Intanto all’orizzonte europeo si avvicina lo spettro di una grande guerra che coinvolgerà quasi tutte le potenze mondiali. L’opinione pubblica italiana si schiera su due fronti: quello dei neutralisti (liberali giolittiani, cattolici e socialisti) e quello degli intervenisti (liberali conservatori e mussoliniani). Questi ultimi prevalgono con l’appoggio della monarchia e gli Italiani parteciperanno alla prima guerra mondiale dal 24 maggio 1915 al 4 novembre 1918, lasciando sul campo ben 670.000 morti ed ottenendo il possesso di Trieste, del Trentino e dell’Istria, ma non quello della Dalmazia, di Fiume e di Valona.
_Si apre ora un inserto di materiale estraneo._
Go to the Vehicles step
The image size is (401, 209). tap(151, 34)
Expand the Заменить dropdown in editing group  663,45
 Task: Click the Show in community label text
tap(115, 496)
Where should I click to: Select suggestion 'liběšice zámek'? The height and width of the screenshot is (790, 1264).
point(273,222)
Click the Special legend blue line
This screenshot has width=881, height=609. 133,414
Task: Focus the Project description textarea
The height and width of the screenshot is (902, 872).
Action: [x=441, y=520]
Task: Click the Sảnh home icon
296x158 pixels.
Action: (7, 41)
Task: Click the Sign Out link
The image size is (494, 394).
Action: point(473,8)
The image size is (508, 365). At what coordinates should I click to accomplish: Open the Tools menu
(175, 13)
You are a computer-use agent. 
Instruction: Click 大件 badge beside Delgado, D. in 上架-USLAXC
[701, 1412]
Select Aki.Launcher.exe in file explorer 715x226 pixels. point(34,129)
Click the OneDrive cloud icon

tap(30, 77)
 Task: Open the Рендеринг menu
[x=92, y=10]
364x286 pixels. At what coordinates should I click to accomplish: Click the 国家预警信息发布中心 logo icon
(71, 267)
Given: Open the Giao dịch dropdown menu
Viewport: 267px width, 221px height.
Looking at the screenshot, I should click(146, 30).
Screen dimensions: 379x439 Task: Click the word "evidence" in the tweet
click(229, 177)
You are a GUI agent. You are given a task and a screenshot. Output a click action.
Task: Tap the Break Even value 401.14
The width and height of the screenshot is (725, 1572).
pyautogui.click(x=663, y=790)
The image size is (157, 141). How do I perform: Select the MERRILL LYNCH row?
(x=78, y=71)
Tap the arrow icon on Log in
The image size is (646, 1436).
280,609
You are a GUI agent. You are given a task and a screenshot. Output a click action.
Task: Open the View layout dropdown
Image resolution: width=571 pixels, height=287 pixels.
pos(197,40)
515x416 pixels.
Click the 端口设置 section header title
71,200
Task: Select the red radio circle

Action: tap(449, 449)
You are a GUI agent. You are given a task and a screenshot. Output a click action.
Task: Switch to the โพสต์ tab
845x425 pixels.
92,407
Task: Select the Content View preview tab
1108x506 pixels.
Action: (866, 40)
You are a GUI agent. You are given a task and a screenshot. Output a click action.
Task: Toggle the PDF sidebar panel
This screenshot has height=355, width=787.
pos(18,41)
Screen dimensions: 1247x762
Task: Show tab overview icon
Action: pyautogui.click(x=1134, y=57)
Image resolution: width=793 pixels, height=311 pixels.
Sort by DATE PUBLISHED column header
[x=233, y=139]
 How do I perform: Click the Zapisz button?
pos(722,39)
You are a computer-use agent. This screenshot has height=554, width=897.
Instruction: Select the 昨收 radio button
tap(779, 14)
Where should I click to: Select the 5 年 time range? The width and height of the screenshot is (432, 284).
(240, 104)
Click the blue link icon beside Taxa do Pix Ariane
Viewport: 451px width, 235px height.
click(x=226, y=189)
Dopo la guerra lo scontento generale crebbe a dismisura e agevolò l’ascesa dell’ “uomo forte”, di quel Benito Mussolini che, espulso dal PSI, aveva fondato il Partito Fascista ed aveva avuto l’incredibile audacia di ordinare alle sue bande di squadristi di marciare su Roma ed occuparla militarmente (28 ottobre 1922). Il debole Vittorio Emanuele III, per scongiurare il peggio, conferì a Mussolini l’incarico di formare il governo, ma dopo una breve esperienza parlamentare, com’era da attendersi, il Duce sciolse tutti gli altri partiti e diede inizio alla dittatura fascista, che durerà fino al 25 luglio 1943. Durante la dittatura la politica interna fu completamente asservita agli interessi dei capitalisti, le libertà civili individuali furono del tutto abolite: chi non era iscritto al Partito Fascista non poteva aspirare a occupare un posto di lavoro pubblico e veniva perseguitato in tutti i modi; la stampa era sottoposta a rigida censura; gli intellettuali ed i politici dissidenti furono neutralizzati o col domicilio coatto (es. Carlo Levi), o con l’esilio volontario (es. Pietro Nenni e Luigi Sturzo), o col carcere duro (es. Antonio Gramsci), oppure furono assassinati (es. Giacomo Matteotti e Carlo Rosselli). L’opera più dannosa il fascismo la svolse nell’educazione, inculcando nelle giovani coscienze il culto della personalità del Duce ed il fascino sinistro di un esasperato militarismo (“Credere, obbedire e combattere!”; “Meglio vivere un giorno da leone che cento da pecora!”; ecc.).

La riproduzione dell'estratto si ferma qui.